• What the task asks:
Everything from the line containing "Go back using the arrow beside Tweet" through the line containing "Task: Open the Vector menu" should be repeated exactly, and nothing else from the data.
:::::
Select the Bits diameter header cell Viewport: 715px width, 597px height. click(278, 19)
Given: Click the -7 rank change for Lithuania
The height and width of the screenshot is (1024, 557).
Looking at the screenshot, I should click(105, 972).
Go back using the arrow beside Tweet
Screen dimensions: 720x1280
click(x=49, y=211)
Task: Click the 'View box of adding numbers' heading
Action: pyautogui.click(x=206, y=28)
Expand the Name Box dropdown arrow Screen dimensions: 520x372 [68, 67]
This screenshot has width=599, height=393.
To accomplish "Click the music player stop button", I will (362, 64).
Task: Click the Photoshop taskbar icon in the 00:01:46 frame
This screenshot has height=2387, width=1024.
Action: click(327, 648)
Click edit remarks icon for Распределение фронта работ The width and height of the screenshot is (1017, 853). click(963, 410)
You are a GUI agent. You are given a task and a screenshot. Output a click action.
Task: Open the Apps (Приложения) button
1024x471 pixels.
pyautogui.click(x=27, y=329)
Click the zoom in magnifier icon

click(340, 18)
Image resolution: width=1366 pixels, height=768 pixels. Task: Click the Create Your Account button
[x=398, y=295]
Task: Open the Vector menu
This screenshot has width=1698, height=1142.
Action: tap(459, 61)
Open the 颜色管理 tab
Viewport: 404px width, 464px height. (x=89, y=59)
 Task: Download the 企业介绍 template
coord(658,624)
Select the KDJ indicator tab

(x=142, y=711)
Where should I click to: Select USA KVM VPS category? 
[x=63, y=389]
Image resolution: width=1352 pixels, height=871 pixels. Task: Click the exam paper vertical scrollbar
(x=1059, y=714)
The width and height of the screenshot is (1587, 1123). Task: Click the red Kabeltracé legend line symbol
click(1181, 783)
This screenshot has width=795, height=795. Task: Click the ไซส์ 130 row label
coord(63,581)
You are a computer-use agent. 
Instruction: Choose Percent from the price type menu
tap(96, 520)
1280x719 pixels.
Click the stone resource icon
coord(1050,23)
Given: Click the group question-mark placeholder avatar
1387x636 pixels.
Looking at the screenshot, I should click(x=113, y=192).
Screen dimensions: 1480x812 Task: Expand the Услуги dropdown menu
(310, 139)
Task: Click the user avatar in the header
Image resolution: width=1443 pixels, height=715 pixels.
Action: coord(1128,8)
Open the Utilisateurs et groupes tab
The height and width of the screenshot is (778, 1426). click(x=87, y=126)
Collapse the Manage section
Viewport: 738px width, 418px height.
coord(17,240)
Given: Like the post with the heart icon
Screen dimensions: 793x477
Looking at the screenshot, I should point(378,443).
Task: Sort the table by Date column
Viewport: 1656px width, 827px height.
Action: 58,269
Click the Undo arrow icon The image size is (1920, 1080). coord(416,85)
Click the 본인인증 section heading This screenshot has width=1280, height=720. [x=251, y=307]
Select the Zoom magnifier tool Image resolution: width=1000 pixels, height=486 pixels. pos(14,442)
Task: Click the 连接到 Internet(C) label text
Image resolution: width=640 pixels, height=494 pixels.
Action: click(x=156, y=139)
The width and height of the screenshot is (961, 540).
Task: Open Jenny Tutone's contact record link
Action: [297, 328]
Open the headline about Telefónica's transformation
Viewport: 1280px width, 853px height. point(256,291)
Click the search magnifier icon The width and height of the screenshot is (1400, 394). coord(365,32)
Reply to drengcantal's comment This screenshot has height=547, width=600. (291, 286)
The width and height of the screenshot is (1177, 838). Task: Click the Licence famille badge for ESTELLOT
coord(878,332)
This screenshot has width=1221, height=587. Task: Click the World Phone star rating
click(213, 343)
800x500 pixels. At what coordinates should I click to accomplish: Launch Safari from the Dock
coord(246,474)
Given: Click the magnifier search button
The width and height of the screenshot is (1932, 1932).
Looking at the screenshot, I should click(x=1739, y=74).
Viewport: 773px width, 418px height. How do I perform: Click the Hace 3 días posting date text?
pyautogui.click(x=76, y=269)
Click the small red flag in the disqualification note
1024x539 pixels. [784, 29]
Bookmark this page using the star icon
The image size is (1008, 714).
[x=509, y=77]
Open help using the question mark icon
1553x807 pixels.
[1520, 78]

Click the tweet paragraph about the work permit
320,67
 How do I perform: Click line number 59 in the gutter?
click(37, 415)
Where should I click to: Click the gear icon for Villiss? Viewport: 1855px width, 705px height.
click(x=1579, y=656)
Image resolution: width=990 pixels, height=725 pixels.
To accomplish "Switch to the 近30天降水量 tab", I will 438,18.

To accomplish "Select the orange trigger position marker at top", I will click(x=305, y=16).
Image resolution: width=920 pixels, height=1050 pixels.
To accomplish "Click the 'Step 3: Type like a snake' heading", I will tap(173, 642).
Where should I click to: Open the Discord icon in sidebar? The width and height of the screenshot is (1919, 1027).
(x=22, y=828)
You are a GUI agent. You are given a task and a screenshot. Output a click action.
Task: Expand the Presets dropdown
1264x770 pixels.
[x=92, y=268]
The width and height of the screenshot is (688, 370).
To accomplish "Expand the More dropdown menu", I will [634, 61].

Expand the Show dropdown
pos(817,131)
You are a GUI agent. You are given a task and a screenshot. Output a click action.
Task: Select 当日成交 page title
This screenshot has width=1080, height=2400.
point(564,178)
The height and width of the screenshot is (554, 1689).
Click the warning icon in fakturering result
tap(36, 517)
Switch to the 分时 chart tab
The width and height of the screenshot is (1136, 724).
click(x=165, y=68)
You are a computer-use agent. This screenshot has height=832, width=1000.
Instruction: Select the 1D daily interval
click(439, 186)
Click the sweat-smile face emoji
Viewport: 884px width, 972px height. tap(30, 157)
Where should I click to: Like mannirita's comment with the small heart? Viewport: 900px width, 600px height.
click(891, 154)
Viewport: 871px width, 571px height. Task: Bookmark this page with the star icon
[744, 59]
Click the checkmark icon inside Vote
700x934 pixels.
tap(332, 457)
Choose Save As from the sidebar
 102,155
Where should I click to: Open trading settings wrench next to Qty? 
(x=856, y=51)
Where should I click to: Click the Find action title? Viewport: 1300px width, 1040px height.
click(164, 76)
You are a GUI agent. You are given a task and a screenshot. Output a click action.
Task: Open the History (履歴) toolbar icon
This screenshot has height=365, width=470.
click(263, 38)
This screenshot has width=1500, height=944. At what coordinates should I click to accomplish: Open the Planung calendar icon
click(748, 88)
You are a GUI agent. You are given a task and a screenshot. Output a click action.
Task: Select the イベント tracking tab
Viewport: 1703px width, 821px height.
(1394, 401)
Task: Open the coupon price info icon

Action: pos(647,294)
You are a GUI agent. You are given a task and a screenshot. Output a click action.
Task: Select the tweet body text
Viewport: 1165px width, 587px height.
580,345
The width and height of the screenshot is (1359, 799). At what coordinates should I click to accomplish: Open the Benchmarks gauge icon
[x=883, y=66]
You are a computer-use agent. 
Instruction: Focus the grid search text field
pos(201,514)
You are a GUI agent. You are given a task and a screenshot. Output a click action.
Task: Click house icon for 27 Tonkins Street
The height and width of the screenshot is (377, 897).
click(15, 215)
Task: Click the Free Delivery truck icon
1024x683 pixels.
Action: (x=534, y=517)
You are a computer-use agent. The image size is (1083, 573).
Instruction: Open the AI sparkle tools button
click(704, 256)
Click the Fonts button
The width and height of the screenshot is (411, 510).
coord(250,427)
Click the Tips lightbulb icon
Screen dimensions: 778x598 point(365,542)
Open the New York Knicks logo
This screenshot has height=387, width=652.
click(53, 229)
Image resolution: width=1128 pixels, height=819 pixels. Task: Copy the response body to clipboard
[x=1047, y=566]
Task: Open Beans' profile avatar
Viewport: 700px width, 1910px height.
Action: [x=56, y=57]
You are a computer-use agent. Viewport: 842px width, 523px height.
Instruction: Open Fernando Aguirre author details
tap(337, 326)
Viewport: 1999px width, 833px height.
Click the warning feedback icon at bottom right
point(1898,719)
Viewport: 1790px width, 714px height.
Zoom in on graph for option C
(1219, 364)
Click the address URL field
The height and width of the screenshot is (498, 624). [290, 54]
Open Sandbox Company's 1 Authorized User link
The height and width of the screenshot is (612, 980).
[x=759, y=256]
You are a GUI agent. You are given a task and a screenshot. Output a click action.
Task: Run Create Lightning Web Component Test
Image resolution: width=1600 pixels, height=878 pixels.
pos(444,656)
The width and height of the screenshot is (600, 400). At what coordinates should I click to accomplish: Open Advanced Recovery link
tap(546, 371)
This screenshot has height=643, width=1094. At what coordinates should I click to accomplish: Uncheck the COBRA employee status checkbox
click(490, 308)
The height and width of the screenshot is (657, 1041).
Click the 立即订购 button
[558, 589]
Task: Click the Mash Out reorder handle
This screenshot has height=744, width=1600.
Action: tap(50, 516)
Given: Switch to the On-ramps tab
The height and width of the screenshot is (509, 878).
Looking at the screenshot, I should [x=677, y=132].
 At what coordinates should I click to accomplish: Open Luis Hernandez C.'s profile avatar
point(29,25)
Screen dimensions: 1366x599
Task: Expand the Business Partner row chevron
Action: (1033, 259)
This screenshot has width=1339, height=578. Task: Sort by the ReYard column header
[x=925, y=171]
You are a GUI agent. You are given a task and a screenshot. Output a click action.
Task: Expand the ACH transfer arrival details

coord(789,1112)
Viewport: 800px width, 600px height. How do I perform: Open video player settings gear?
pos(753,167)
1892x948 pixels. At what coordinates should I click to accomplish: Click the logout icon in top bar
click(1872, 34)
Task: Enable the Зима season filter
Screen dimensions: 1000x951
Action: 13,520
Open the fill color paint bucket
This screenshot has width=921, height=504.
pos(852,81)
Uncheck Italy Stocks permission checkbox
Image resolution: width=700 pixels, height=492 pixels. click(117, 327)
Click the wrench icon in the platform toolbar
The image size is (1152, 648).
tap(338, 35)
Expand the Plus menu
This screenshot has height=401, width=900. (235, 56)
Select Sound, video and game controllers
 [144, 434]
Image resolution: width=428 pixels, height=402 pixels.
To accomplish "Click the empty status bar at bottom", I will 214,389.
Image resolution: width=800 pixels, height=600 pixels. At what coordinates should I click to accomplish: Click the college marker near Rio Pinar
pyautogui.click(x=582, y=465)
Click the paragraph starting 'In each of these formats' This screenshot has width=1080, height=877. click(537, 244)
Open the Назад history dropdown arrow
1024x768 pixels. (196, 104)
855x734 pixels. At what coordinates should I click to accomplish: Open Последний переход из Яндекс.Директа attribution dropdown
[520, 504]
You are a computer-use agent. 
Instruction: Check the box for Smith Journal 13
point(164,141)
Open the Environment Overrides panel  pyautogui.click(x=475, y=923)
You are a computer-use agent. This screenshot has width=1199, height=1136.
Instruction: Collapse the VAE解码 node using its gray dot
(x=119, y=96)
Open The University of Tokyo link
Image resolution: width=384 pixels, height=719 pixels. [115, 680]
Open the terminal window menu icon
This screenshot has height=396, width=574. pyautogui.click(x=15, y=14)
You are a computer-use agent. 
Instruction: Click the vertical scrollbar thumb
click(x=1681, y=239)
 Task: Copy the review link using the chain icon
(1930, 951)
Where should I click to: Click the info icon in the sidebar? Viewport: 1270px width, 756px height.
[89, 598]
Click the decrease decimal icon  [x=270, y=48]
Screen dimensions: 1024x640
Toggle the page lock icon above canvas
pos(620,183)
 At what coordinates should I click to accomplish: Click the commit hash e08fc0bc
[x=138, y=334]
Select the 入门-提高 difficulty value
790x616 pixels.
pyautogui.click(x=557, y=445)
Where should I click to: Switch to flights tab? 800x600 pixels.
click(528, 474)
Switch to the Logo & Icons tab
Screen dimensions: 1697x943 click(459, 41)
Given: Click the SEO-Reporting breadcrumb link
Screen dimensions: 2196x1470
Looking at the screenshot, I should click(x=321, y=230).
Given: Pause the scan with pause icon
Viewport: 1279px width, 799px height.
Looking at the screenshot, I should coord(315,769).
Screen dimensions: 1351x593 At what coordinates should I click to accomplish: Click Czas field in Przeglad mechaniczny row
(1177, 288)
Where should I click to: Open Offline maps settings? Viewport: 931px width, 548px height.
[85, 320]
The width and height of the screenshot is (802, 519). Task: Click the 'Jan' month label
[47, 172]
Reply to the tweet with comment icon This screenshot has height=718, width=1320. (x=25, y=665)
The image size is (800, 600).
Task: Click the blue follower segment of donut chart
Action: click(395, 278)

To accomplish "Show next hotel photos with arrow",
:::::
• Response for this exercise:
Go back using the arrow beside Tweet
Screen dimensions: 720x1280
click(x=49, y=211)
Task: Click the 'View box of adding numbers' heading
Action: pyautogui.click(x=206, y=28)
Expand the Name Box dropdown arrow Screen dimensions: 520x372 [68, 67]
This screenshot has width=599, height=393.
To accomplish "Click the music player stop button", I will (362, 64).
Task: Click the Photoshop taskbar icon in the 00:01:46 frame
This screenshot has height=2387, width=1024.
Action: click(327, 648)
Click edit remarks icon for Распределение фронта работ The width and height of the screenshot is (1017, 853). click(963, 410)
You are a GUI agent. You are given a task and a screenshot. Output a click action.
Task: Open the Apps (Приложения) button
1024x471 pixels.
pyautogui.click(x=27, y=329)
Click the zoom in magnifier icon

click(340, 18)
Image resolution: width=1366 pixels, height=768 pixels. Task: Click the Create Your Account button
[x=398, y=295]
Task: Open the Vector menu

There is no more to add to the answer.